REQUIRED ACTIONS:
(a) Reproduce verbatim the stretch of the X-Files excerpt from "-Bush: And I" through "-Scully: The takeover of America.".
(b) Write the next part of the X-Files excerpt, picking up after its final line.

SOURCE DOCUMENT:
○ ○ ○ ○
Soon Mulder goes from calling O’Malley a “jackass” to a “Godsend” as the two think they’ve uncovered a plot for world domination decades in the making, from the Tuskegee experiments to the War in Iraq. During this scene we are shown a Saddam statue taken down, the lefty favorite "Mission Accomplished" sign, images of Bush, waterboarding, etc. Oddly enough, no footage of Obama, and drones are conspicuously absent.
-Sveta: Why do such a thing and lie about it-- our own government?
-Mulder: Your own government lies as a matter of course, as a matter of policy-- the Tuskegee experiments on black men in the '30s; Henrietta Lacks.
-Sveta: What are they trying to do?
-Mulder: That's the missing piece.
-O'Malley: But it's not hard to imagine-- a government hiding, hoarding... Alien technology for 70 years, at the expense of human life and the future of the planet. Driven not only by corporate greed, but... A darker objective.
-Mulder: The takeover of America.
-O'Malley: And then the world itself, by any means necessary, however violent... Or cruel... Or efficient. By severe drought brought on by weather wars conducted secretly using aerial contaminants and high-altitude electromagnetic waves, in a state of perpetual war to create problem-reaction- solution scenarios to distract, enrage and enslave American citizens at home with tools like the Patriot Act and the National Defense Authorization Act, which abridged the Constitution in the name of national security. The militarization of police forces in cities across the U.S. The building of prison camps by the Federal Emergency Management Agency with no stated purpose. The corporate takeover of food and agriculture, pharmaceuticals and health care, even the military, in clandestine agendas, to fatten, dull, sicken and control a populace already consumed by consumerism...
-Bush: And I encourage you all to go shopping more...
-O'Malley: A government that taps your phone, collects your data and monitors your whereabouts with impunity. A government preparing to use that data against you when it strikes and the final takeover begins.
-Scully: The takeover of America.
○ ○ ○ ○
PROVIDED INFORMATION:

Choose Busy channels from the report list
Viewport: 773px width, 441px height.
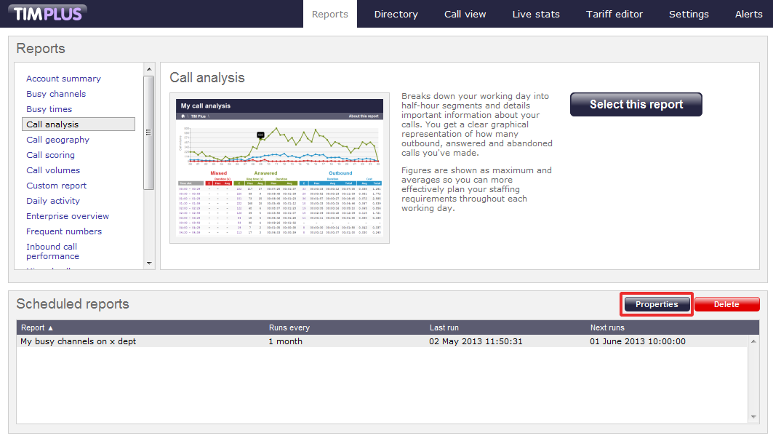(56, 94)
○ ○ ○ ○
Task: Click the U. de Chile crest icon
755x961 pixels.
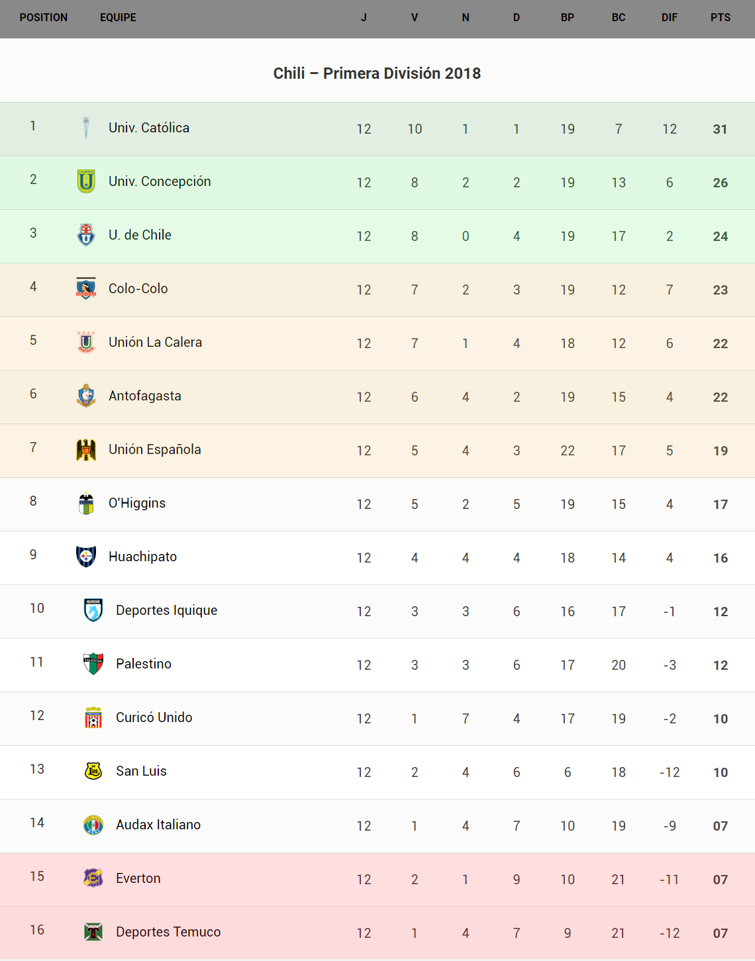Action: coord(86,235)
○ ○ ○ ○
RESPONSES BY ITEM NUMBER:
(a)
-Bush: And I encourage you all to go shopping more...
-O'Malley: A government that taps your phone, collects your data and monitors your whereabouts with impunity. A government preparing to use that data against you when it strikes and the final takeover begins.
-Scully: The takeover of America.

(b)
-O'Malley: By a well-oiled and well-armed multinational group of elites that will cull, kill and subjugate.
Entertainment Weekly interviewed X-Files creator Chris Carter about the show’s politics ahead of its return:
When we suggest the show is embracing “right-wing” theories, Carter counters, “It’s not necessarily. I don’t see Alex Jones as right-wing, I see him as libertarian … [and O’Malley is] a character who casts everything in doubt.”
The thing is, while the MSM sees the show’s conspiracies as right-wing, the mentions about “oil companies making trillions,” “corporate greed,” and “a state of perpetual war” in the episode are heard far more commonly from the left.
And just look at how our last two presidents are portrayed. Obama is seen in a light-hearted Jimmy Kimmel clip, while Bush is shown twice during the monologue that details how elites are using the government to take over the country and the world.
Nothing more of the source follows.